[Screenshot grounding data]
======

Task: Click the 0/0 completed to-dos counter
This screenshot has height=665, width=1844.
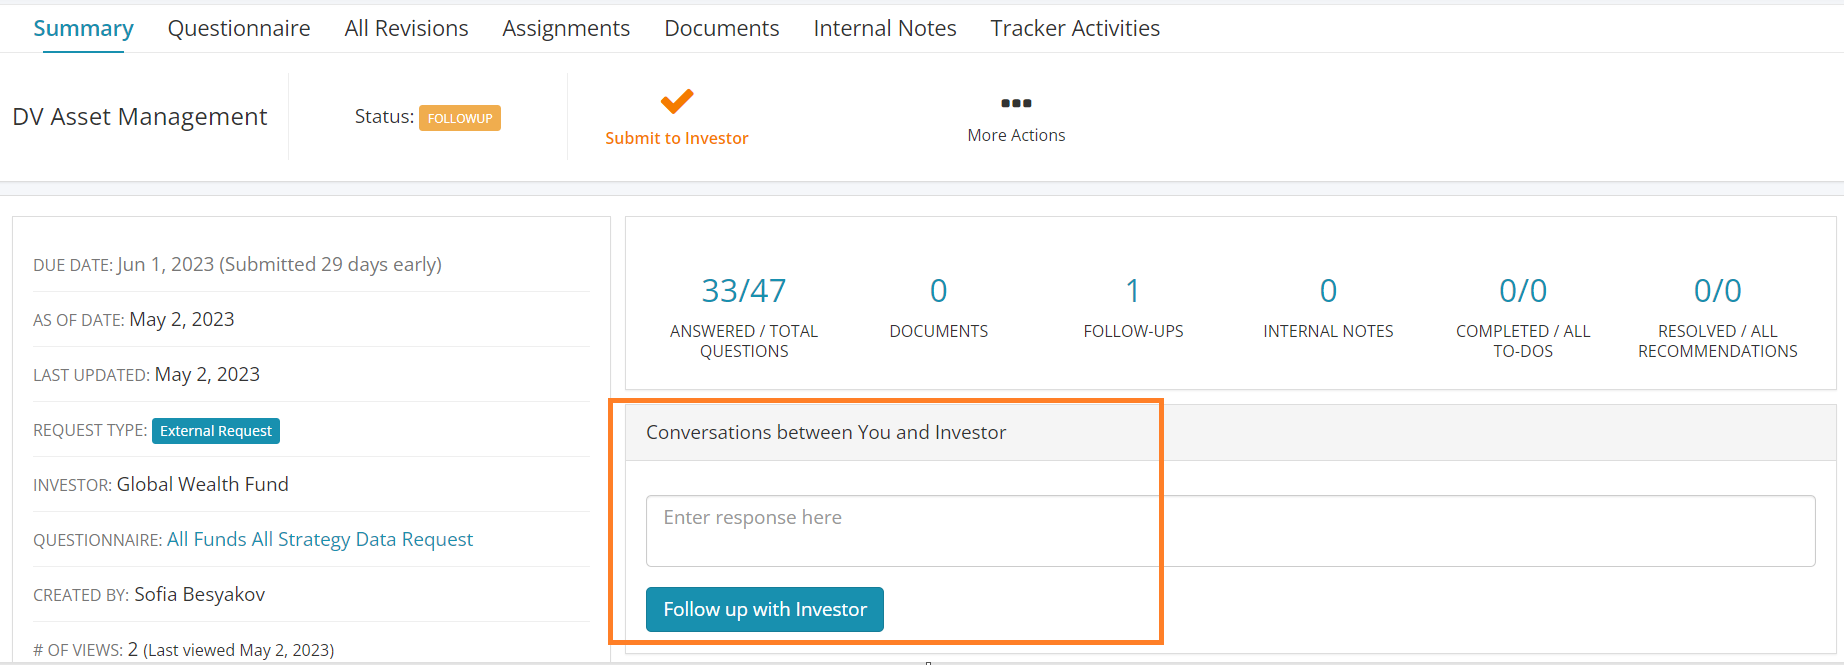Action: point(1523,291)
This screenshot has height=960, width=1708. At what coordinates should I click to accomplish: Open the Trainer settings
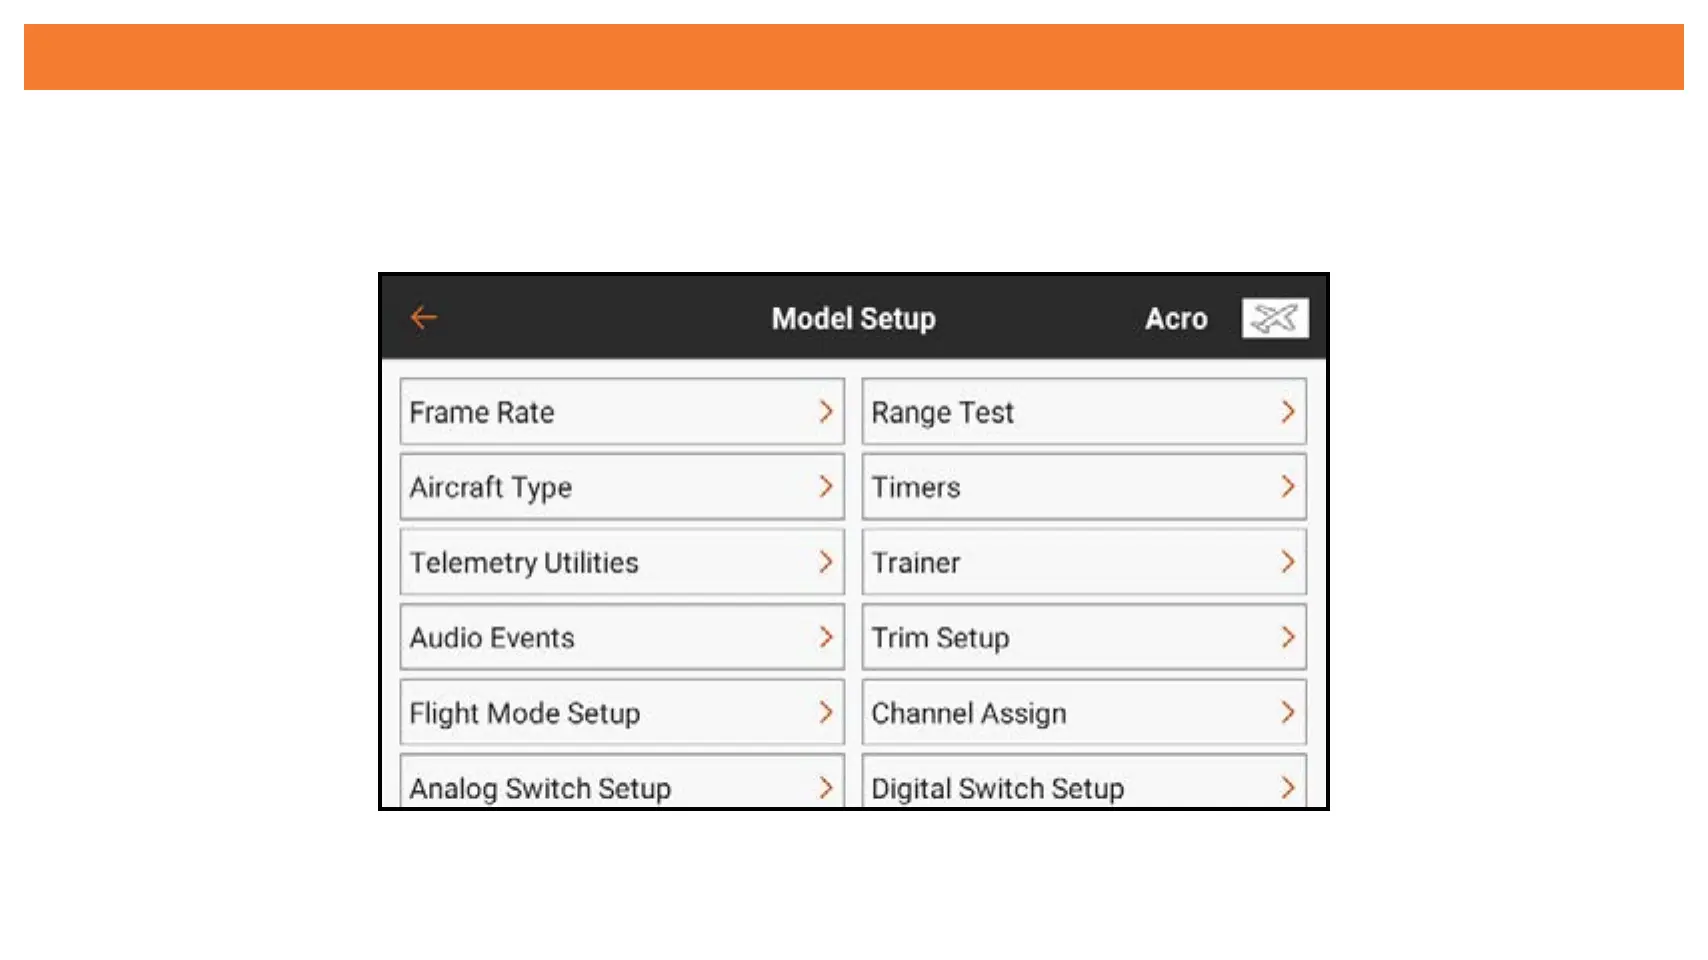click(1083, 562)
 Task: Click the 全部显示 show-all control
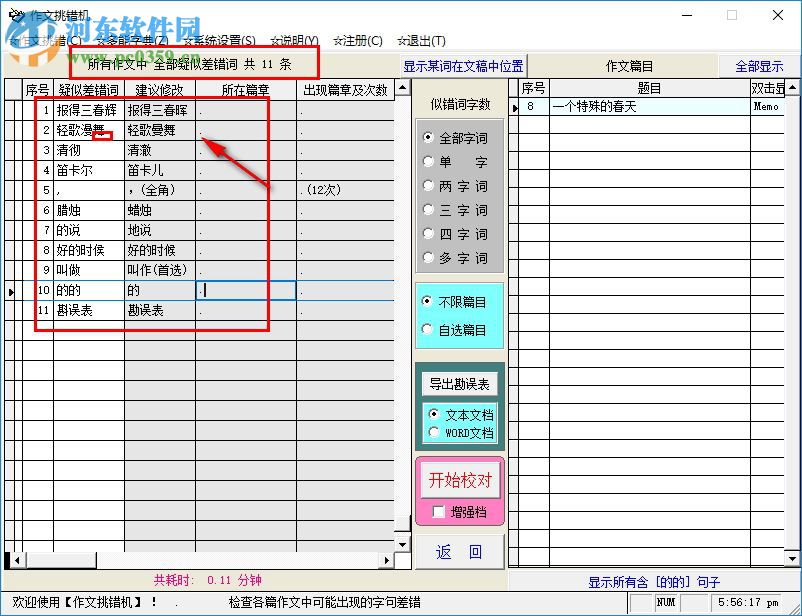pos(758,63)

======

→ **Goal of the exercise**
Your answer must be an exact repeat of the records above, with the pictures left out.

→ **The completed task**
Task: Click the 0/0 completed to-dos counter
This screenshot has height=665, width=1844.
Action: point(1523,291)
This screenshot has height=960, width=1708. At what coordinates should I click to accomplish: Open the Trainer settings
click(1083, 562)
 Task: Click the 全部显示 show-all control
pos(758,63)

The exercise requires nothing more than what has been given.